Morbelli espone alla Biennale di Venezia del 1903 Il Natale dei rimasti (35). L’immagine dei “rimasti” nell’istituto di accoglienza per anziani di Milano nel giorno di Natale rende con straordinaria efficacia il senso di solitudine e abbandono del tema annunciato nel titolo.
Dopo un attento studio dal vero, Morbelli pone al centro della scena la figura di un uomo, colpito dalla stessa luce zenitale che illumina il compagno seduto sulla panca alle sue spalle, con il capo reclinato. Solo in un secondo momento si notano gli altri “rimasti” nella penombra, tutti contraddistinti da un evidente atteggiamento di rassegnazione. La tecnica divisionista crea una trama pittorica fitta e vibrante che colma la stanza di una luce pulviscolare. La descrizione dell’interno, estremamente spoglio, accentua il senso di solitudine e di marcato silenzio che ammanta la scena.

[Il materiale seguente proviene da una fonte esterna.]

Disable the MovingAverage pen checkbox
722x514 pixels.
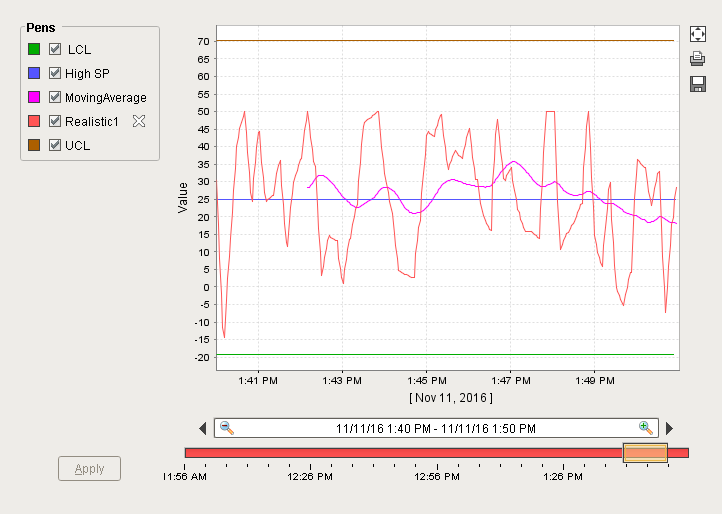55,97
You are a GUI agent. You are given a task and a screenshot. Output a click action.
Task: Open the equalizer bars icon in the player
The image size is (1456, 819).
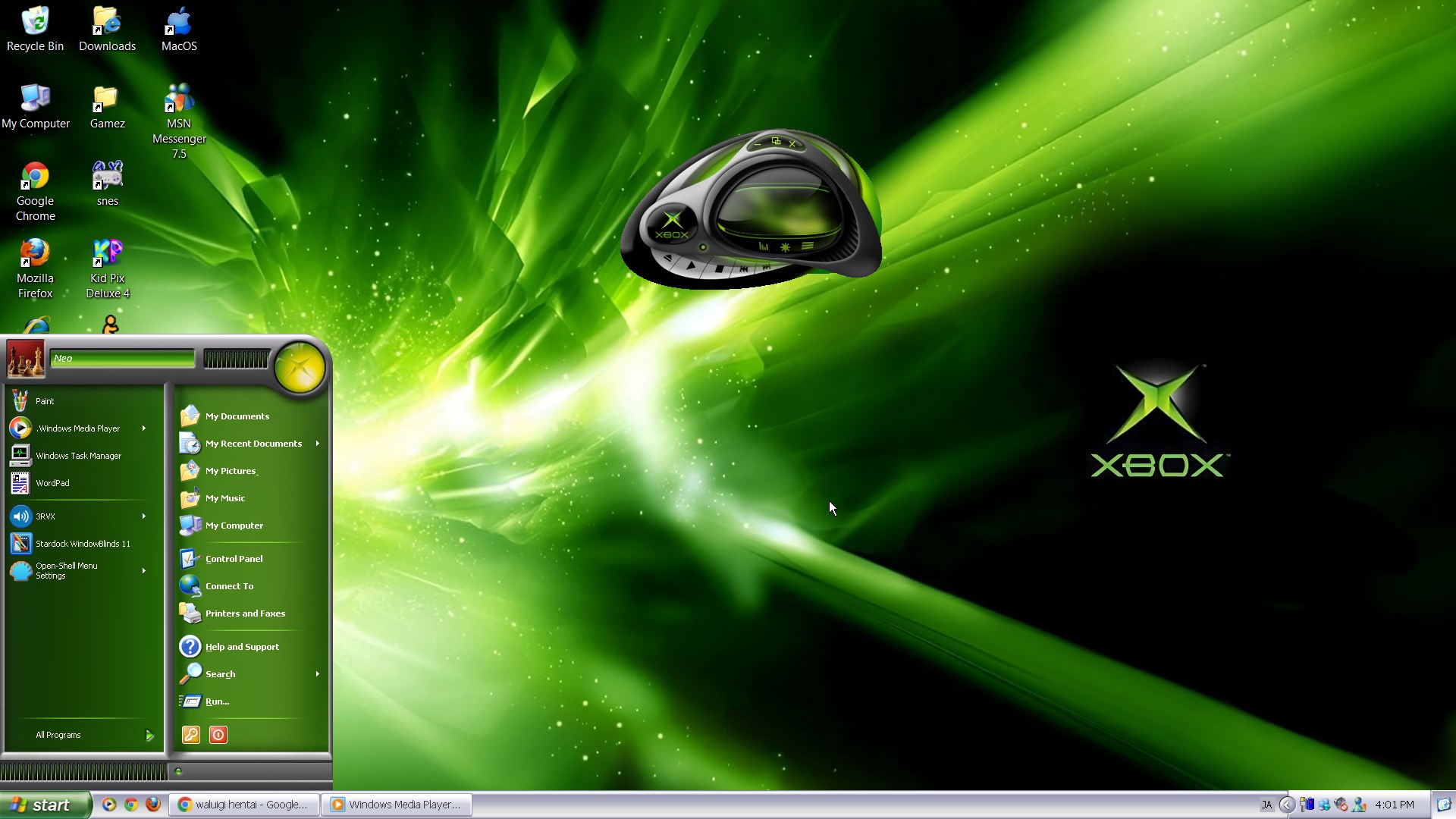764,246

Pellizza da Volpedo: un divisionismo tardo

Alla esposizione di consacrazione del Divisionismo, la Triennale del 1891, partecipa anche Giuseppe Pellizza da Volpedo (Volpedo 1868-1907), anche se le opere che presenta non sono ascrivibili al Divisionismo canonico, ma risentono ancora del soggiorno parigino in occasione dell’Esposizione Universale del 1889.

La processione

È solo con la successiva frequentazione di Morbelli che Pellizza, nel giugno del 1892, sperimenta una stesura sistematicamente separata del colore. La processione (36), un dipinto iniziato proprio nel 1892 e concluso tre anni dopo per essere presentato alla Prima Biennale di Venezia (1895), è una delle prime opere divisioniste di Pellizza. La scena è resa con una pennellata intessuta di una fitta trama di colori puri, ben dosati, che rendono la complessità del passaggio di luce e ombra del pieno giorno. La scansione netta delle ombre rende l’effetto dell’avanzare delle figure. La scelta di un soggetto di stampo religioso e l’accensione dei bianchi così densi di luce rimandano anche alla precedente pittura preraffaellita, corrente stilistica particolarmente apprezzata sia dagli artisti sia dalla critica italiana di fine Ottocento. La fuga prospettica della stradina e l’incrociarsi degli alberi attirano immediatamente l’attenzione sulla croce al centro, permettendo solo successivamente all’occhio di vagare sugli altri elementi del dipinto costituito per la massima parte dalla porzione di strada. Un’accentuazione così forte del viottolo in primo piano, che tiene a distanza la processione, permette un diretto coinvolgimento dello spettatore, elemento compositivo che Pellizza da Volpedo riproporrà anche nel celebre Quarto Stato.